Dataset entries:
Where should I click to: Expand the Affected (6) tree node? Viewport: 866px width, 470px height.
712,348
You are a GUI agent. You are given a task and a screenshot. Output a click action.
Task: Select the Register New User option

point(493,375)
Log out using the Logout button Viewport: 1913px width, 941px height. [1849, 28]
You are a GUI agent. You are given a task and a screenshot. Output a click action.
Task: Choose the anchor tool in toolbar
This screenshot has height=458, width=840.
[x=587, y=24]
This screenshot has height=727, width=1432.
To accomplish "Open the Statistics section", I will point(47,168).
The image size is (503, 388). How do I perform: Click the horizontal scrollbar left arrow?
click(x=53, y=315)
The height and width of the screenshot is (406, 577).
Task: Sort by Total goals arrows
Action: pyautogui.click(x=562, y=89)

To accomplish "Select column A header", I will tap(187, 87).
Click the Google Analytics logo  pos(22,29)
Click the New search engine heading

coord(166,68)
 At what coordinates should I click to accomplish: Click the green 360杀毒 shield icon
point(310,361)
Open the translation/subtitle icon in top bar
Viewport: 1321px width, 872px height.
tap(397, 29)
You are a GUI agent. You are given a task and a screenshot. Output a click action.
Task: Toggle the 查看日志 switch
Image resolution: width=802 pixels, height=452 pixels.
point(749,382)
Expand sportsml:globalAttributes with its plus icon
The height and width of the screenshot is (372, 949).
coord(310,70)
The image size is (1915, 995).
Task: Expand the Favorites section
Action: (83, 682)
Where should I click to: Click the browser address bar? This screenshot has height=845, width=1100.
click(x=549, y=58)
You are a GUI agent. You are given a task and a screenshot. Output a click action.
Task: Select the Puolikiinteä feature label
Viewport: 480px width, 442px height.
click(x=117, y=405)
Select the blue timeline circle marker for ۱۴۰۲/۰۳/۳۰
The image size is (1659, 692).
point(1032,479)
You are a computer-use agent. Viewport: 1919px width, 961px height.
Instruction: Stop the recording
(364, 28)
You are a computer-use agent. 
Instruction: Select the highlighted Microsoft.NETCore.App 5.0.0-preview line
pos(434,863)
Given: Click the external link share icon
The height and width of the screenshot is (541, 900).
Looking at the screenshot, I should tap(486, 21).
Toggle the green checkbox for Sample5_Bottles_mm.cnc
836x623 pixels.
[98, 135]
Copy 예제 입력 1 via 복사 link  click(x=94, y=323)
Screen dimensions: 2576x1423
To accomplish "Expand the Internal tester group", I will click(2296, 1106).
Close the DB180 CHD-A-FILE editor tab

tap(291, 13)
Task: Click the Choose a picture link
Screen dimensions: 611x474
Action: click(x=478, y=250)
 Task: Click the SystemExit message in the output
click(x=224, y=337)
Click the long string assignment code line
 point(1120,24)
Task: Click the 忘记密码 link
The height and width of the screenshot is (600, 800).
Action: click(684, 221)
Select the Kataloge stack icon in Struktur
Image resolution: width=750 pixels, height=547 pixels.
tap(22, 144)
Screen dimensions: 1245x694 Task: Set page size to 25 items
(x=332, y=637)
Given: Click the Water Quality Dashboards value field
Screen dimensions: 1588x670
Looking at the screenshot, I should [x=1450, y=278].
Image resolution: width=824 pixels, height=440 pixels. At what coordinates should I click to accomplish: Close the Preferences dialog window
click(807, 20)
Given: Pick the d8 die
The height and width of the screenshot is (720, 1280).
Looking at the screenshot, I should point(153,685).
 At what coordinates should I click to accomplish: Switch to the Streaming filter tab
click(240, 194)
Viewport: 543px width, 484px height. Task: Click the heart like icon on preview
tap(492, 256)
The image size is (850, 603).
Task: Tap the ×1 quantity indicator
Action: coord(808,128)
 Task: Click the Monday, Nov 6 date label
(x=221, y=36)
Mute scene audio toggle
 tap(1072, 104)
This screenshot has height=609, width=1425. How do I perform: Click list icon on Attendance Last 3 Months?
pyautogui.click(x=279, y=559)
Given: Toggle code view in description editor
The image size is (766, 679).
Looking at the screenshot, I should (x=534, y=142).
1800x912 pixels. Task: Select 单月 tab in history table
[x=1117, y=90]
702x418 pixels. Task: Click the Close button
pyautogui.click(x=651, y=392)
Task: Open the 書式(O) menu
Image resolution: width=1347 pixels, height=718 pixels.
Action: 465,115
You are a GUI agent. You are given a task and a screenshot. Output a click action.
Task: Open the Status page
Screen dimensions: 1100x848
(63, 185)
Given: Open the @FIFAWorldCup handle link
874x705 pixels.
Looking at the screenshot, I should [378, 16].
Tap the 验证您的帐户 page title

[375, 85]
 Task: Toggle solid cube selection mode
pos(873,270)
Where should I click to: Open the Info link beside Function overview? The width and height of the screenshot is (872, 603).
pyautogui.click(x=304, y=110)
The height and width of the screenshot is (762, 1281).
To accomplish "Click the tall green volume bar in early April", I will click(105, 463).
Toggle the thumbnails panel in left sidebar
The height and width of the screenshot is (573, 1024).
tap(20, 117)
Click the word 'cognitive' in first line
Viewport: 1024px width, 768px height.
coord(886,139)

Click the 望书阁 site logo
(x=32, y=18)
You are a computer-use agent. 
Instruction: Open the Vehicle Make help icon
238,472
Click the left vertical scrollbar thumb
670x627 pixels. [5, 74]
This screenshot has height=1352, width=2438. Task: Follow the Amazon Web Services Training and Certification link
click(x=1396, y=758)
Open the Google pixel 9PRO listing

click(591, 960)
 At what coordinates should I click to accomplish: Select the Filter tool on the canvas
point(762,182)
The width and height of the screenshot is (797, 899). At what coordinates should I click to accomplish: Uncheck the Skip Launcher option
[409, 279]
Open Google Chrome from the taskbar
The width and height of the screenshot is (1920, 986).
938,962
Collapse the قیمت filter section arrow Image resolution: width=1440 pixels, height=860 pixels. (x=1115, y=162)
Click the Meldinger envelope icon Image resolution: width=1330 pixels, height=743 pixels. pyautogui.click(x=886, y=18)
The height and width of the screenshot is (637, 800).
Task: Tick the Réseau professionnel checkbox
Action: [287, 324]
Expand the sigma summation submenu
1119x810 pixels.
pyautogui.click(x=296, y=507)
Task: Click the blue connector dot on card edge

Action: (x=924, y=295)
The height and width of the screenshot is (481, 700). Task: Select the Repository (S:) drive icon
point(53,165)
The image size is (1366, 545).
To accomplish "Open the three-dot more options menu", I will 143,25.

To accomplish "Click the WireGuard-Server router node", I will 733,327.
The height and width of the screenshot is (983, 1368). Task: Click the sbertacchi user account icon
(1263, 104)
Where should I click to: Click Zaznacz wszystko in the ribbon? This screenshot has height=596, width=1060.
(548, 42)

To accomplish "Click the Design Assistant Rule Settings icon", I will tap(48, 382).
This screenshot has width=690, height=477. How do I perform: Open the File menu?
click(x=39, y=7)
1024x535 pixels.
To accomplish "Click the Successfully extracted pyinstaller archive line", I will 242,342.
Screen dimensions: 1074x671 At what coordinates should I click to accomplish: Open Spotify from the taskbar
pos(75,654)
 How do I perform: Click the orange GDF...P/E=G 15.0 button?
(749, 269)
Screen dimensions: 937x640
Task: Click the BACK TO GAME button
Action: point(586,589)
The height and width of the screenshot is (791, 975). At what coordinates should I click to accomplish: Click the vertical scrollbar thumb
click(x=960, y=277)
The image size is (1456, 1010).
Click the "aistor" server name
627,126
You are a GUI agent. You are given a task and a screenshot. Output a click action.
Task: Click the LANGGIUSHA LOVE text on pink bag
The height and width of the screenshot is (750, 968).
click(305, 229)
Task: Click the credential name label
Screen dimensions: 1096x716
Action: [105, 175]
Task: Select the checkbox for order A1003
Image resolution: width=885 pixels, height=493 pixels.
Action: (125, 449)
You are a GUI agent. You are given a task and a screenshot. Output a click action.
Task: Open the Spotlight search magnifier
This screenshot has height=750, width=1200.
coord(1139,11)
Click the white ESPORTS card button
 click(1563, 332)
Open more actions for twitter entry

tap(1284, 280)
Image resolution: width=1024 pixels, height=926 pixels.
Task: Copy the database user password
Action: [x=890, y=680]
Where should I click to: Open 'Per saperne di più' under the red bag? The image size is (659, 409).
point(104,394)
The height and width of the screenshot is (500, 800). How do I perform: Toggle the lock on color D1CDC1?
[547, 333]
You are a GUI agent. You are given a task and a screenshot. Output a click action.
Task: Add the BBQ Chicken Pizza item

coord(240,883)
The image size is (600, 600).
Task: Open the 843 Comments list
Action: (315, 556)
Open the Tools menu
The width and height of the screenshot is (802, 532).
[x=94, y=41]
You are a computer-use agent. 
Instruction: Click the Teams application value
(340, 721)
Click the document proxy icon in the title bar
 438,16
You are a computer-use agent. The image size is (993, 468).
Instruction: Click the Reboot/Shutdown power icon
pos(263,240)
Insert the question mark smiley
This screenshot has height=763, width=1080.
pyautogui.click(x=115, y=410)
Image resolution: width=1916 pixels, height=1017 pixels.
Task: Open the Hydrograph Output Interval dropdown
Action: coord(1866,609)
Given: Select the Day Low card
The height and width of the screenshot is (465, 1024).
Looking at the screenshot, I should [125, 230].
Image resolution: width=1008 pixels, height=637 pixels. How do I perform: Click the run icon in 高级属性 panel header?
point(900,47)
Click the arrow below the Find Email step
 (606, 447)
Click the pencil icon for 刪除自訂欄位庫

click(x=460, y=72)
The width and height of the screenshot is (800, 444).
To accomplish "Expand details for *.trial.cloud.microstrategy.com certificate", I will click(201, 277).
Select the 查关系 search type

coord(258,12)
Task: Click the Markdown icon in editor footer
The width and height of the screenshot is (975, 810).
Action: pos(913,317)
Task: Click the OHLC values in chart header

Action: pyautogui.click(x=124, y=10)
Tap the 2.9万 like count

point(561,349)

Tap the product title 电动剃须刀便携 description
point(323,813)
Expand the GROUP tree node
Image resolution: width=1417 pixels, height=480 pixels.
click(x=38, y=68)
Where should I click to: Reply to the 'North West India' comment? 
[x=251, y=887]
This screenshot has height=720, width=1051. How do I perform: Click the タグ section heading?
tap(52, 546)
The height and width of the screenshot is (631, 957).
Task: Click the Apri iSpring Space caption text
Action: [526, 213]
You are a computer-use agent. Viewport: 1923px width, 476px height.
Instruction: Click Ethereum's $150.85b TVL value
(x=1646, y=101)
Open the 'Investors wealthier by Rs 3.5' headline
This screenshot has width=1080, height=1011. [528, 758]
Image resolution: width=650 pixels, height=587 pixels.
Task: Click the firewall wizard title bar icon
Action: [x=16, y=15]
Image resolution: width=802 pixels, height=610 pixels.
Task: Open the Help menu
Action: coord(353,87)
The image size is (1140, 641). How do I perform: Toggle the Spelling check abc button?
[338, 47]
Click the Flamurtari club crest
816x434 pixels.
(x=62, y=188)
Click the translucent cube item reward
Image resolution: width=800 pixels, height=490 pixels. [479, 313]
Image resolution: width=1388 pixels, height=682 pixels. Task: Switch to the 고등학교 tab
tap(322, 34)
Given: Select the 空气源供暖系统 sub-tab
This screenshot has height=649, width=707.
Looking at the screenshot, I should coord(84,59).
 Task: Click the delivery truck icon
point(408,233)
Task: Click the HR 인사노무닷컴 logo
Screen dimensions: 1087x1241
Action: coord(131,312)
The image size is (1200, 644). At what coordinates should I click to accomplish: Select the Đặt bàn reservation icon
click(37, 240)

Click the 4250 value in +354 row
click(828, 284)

→ **Exercise details**
Whenever the string "Choose" turns up in a line of the data, copy that line.

→ **Your response**
Task: Choose the anchor tool in toolbar
Task: Click the Choose a picture link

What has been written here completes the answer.